Problem statement: Every entry, exactly as given, must be retyped.

Collected data:
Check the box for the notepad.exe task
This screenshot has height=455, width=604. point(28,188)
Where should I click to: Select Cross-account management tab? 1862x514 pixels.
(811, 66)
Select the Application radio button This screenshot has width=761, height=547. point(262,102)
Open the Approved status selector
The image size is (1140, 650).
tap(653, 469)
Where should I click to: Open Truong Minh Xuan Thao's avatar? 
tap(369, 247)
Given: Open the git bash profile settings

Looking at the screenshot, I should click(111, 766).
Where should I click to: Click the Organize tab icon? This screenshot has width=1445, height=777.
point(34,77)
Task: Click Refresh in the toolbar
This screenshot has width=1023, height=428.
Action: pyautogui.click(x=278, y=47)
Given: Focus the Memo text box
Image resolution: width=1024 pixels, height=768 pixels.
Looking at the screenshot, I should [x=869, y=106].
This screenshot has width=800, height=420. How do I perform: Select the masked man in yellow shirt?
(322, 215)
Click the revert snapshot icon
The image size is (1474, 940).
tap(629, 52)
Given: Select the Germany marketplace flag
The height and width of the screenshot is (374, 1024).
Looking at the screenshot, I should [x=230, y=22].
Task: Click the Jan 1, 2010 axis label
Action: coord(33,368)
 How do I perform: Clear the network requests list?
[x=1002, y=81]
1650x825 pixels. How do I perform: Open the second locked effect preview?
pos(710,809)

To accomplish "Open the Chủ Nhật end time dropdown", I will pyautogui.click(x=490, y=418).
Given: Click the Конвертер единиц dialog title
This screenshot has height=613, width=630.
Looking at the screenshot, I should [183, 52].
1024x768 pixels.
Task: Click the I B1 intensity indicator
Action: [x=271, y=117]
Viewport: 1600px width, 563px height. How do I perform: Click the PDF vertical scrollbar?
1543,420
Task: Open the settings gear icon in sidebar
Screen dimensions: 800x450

Result below:
Check the box for the notepad.exe task
This screenshot has height=455, width=604. point(28,188)
Where should I click to: Select Cross-account management tab? 1862x514 pixels.
(811, 66)
Select the Application radio button This screenshot has width=761, height=547. point(262,102)
Open the Approved status selector
The image size is (1140, 650).
tap(653, 469)
Where should I click to: Open Truong Minh Xuan Thao's avatar? 
tap(369, 247)
Given: Open the git bash profile settings

Looking at the screenshot, I should click(111, 766).
Where should I click to: Click the Organize tab icon? This screenshot has width=1445, height=777.
point(34,77)
Task: Click Refresh in the toolbar
This screenshot has width=1023, height=428.
Action: pyautogui.click(x=278, y=47)
Given: Focus the Memo text box
Image resolution: width=1024 pixels, height=768 pixels.
Looking at the screenshot, I should [x=869, y=106].
This screenshot has width=800, height=420. How do I perform: Select the masked man in yellow shirt?
(322, 215)
Click the revert snapshot icon
The image size is (1474, 940).
tap(629, 52)
Given: Select the Germany marketplace flag
The height and width of the screenshot is (374, 1024).
Looking at the screenshot, I should [x=230, y=22].
Task: Click the Jan 1, 2010 axis label
Action: coord(33,368)
 How do I perform: Clear the network requests list?
[x=1002, y=81]
1650x825 pixels. How do I perform: Open the second locked effect preview?
pos(710,809)

To accomplish "Open the Chủ Nhật end time dropdown", I will pyautogui.click(x=490, y=418).
Given: Click the Конвертер единиц dialog title
This screenshot has height=613, width=630.
Looking at the screenshot, I should [183, 52].
1024x768 pixels.
Task: Click the I B1 intensity indicator
Action: [x=271, y=117]
Viewport: 1600px width, 563px height. How do I perform: Click the PDF vertical scrollbar?
1543,420
Task: Open the settings gear icon in sidebar
Screen dimensions: 800x450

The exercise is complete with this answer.